GIVEN TEXT:
━━━━

There’s an internal conflict inside all of us. A battle between two independent systems that influence every decision and behaviour a person can undertake. The term “intention-behaviour gap” exemplifies this phenomenon perfectly, referring to the frequent disconnect between a person’s plans and actions (Rhodes & de Bruijn, 2013). Anecdotal examples are frequently seen, especially in the realms of dieting, exercise, saving, and education. People enter new diets but don’t stick with them, pay for exercise classes but don’t attend them, or take time out to study but spend most of it on social media. In the internal conflict there’s always a winner, but not necessarily the right one.
Learning From Experience
Most animals learn from experience, repeating actions that have led to positive results and avoiding actions that have led to negative results. This type of learning is known as conditioning, and has been heavily studied over the last 100 years (Passer et al., 2008). Conditioning techniques have been used to train dogs to do tricks, get crows to forage for coins on the street, and teach pigeons to carry messages across long distances. Yet this kind of learning is not isolated to other animals; humans are just as susceptible to conditioning. Play any video game and you’ll be exposed to a reinforcement schedule, or a set of rules for the presentation of rewards and punishments. Depending on the genre, you can beat levels to earn experience points or gain new items. These rewards act as signals to the brain that the behaviour has been successful, leading to a surge of dopamine that strengthens the connection between neurons, and solidifies the association between the behaviour and the outcome (Schultz, 2006). As you play the game, you will increase the frequency of the behaviours that lead to these rewards, allowing the reinforcement schedule within the game to shape your actions.
There’s a third pillar in this learning mechanism, and it involves the environment. Not only is there an association created between the reward and the behaviour, the context surrounding the action is also considered. The environment serves as the selection mechanism for the correct script, which contains the behaviour and an expectation of reward. As such, once the cue is viewed, mental energy is saved by choosing the script that has been successful in the past. We can think of the brain as a storage facility for many different behavioural scripts. Every time a cue is encountered the brain searches through for the corresponding script, deploys it, and then compares the received reward against its expected value.
Model-Based and Model-Free Systems
This behavioural script storage system is also known as the model-free (MF) learning system (Botvinick & Weinstein, 2014). It is quick to deploy, not resource intensive and effective in a lot of situations. However, it requires a degree of trial and error, as well as time to explore these possibilities. For behaviours that have dire consequences (such as death), trial and error is not always the best approach. The system is also quite inflexible. After the brain gets used to deploying a specific script in response to a cue, even if the reward stops, it will take some time before the script is no longer called. This is because the brain gets excited when it sees the cue as it thinks an opportunity for future reward is available. This excitement releases the same reward signals in the brain as the actual reward itself, meaning that the valence of the outcome gets transferred to the cue itself (Neal, Wood, & Quinn, 2006). Even when the outcome of the script changes, the excitement of seeing the cue is still rewarding, clouding the brain’s ability to notice the change.
Thankfully, the brain can call on another system that doesn’t suffer from any of these drawbacks: the model-based (MB) system. You’ll know this system as the voice inside your head that is reading this very paragraph. It’s a (mostly) logical, deliberate and predictive system that can imagine future scenarios and create plans of action to expected outcomes. The MB system uses working memory resources to create a model of the current environment and manipulates it mentally to test out different behaviours. Anyone who has tried to complete a maze puzzle will have experienced the ability to test out different paths mentally without actually having to trace them with pen.

━━━━

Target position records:
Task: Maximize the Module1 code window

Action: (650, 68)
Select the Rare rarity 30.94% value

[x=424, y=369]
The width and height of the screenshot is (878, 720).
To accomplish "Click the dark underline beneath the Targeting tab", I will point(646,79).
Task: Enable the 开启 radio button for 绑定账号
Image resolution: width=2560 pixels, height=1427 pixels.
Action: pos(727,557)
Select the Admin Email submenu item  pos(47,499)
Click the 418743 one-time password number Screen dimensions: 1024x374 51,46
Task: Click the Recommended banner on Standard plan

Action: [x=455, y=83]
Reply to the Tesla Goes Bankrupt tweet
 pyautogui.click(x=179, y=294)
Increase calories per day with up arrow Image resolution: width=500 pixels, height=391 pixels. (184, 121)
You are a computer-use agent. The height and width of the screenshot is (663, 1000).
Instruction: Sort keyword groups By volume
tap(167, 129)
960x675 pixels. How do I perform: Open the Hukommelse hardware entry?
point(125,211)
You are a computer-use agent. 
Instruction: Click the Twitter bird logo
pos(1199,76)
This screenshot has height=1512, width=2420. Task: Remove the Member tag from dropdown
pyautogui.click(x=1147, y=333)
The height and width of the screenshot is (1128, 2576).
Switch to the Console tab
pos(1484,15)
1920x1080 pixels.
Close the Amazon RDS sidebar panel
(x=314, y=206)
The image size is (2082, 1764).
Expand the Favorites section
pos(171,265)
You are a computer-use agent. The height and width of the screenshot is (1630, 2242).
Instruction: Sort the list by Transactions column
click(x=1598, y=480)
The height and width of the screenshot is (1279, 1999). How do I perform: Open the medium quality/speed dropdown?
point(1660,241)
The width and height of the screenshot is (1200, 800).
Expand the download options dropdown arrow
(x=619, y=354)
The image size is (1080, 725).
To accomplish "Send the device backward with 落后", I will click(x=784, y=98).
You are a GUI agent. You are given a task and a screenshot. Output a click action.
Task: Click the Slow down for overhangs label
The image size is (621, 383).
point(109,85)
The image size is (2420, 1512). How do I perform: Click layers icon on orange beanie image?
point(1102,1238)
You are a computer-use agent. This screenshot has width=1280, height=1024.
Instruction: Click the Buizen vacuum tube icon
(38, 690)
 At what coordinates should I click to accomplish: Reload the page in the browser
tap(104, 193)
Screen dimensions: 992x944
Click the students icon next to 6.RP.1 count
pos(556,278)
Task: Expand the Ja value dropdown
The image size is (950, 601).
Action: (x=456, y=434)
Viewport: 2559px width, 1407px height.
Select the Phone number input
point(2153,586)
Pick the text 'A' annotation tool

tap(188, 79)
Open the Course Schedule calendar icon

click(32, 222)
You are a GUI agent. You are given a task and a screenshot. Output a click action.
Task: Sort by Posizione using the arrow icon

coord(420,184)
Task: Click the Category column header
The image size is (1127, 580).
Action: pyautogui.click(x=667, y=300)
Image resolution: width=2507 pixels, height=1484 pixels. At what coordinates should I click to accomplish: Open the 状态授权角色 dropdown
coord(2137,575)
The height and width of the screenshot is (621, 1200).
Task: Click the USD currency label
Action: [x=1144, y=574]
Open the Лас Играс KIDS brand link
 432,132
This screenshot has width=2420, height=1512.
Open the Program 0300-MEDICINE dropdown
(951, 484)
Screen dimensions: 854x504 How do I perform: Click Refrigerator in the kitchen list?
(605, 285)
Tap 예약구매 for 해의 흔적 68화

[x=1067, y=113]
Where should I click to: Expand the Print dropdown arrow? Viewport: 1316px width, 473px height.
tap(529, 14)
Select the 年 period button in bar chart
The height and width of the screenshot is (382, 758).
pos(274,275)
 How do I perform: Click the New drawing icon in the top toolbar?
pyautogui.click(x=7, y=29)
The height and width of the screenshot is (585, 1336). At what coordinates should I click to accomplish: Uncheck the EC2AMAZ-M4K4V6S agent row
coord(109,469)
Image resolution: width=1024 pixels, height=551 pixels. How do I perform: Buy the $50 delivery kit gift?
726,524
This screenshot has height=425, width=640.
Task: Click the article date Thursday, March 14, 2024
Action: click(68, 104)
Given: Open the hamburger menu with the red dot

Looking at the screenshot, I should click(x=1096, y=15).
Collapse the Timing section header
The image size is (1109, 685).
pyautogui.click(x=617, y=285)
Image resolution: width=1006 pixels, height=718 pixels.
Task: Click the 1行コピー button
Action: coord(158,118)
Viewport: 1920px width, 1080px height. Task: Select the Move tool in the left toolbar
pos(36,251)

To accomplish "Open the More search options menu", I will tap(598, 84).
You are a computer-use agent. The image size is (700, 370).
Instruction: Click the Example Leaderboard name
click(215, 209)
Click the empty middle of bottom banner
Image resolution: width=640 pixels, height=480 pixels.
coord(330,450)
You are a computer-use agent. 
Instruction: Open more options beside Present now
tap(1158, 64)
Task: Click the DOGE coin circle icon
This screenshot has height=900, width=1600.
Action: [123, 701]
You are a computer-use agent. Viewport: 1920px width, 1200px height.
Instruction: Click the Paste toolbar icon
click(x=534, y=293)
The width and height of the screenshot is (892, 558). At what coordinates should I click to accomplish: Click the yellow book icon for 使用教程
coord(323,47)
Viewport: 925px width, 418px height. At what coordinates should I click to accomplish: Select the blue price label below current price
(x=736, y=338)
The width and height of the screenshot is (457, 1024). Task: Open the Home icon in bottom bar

━━━━

WHAT THE TASK REQUIRES: Please write what comes next in the passage on model-based and model-free learning, picking up after its final sentence. These rows have nothing to do with the passage on model-based and model-free learning.

TASK OUTPUT:
The MB system is explicit in its methods, requires effort to deploy and is part of conscious decision-making. The MF system however, is implicit, easy to deploy and unconscious in nature. The only way that the MF system is able to communicate and affect decision-making is through emotional reactions. These two systems sometimes work together but can often produce conflicting requests for behaviours. For example, when looking at a tasty doughnut, the MF system may be screaming with cravings to try and get you to eat it, while the MB system is laying out a reasonable argument as to why the doughnut is not the best food to consume. This battle is typical of many behaviours that people want to do but know that they shouldn’t, or behaviours they know they should do but don’t want to.
The MF system has a strong advantage by being less costly, as the brain is incredibly lazy and is always looking for the path of least resistance. While MF decision-making is not inherently bad, working well for many species, relying on it heavily in modern human society can have problematic consequences. Issues with motivation often result from a constant pushback from the MF system whenever trying to make reasoning-based decisions. Understanding this conflict allows for new techniques to be developed that can align both systems and reduce the problems of low motivation.
Why No One Ever Wants to Study (or exercise etc.)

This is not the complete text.